You are what you eat, and Mimi Kirk is as vibrant and full of life as the raw veggies that fill her fridge. This wellness wonder may be approaching 80-years-young, but her enduring health (slash stunning skin) have us feeling good about growing up — and it has everything to do with how she fuels up.

Mimi’s raw food diet is largely to blame for the age-defying vitality we’re so in awe of. We’ve loved learning all about it from her over the years, and couldn’t resist the opportunity to peek through her fridge first-hand.

Get a glimpse of all the wholesome goodness, including recipes for raw seed cheese and a simple zucchini noodle salad we love from Mimi’s cookbook, Raw-Vitalize. Enter to win a copy of it below!

ALWAYS IN MY FRIDGE:

Celery and cucumber, lots of veggies, greens and raw olives.

RECIPE STAPLES ALWAYS ON HAND:

Coconut oil, cacao powder, raw nuts and seeds, sun-dried tomatoes, apple cider vinegar, spices, nori sheets and Medjool dates.

MUST-HAVE MUNCHIES:

Flax crackers, hummus, raw veggies, raw chocolate almond/peanut butter cups, raw chip cookies.

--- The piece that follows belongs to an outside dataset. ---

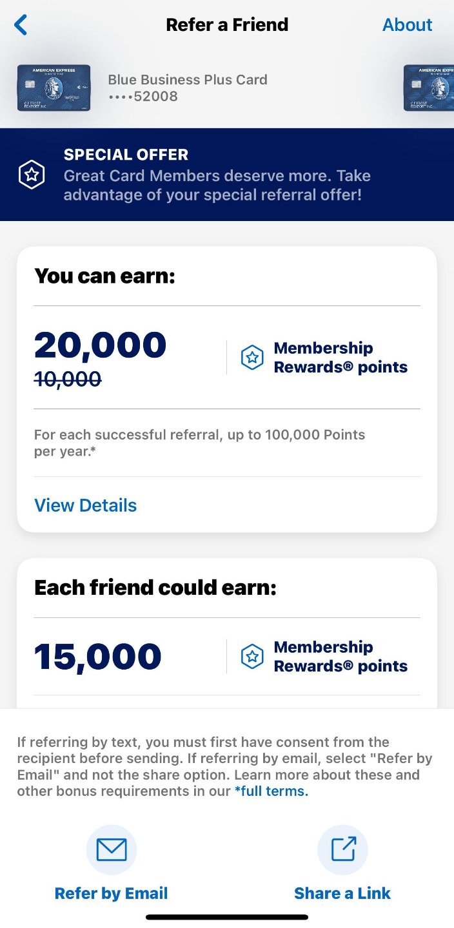The image size is (454, 928).
Task: Tap Membership Rewards icon in friend section
Action: pyautogui.click(x=252, y=657)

INGREDIENT THAT MAKES EVERYTHING TASTE BETTER:

Love!

GO-TO PROTEINS:

Sunflower, pumpkin and hemp seeds, flax, nuts, dark leafy greens and sprouts.

FAVE CONDIMENTS:

Gluten-free tamari, tahini, raw cashew mayo.

DAIRY OR NON-DAIRY FAVES:

Raw nut cheeses, coconut yogurt.

SWEETS + OTHER INDULGENCES:

Raw chocolate, Raw-Vitalize recipe for chocolate almond/peanut butter cups (coming soon to TCM!). Frozen banana cashew milk smoothie with Medjool dates and cacao powder. Matcha latte.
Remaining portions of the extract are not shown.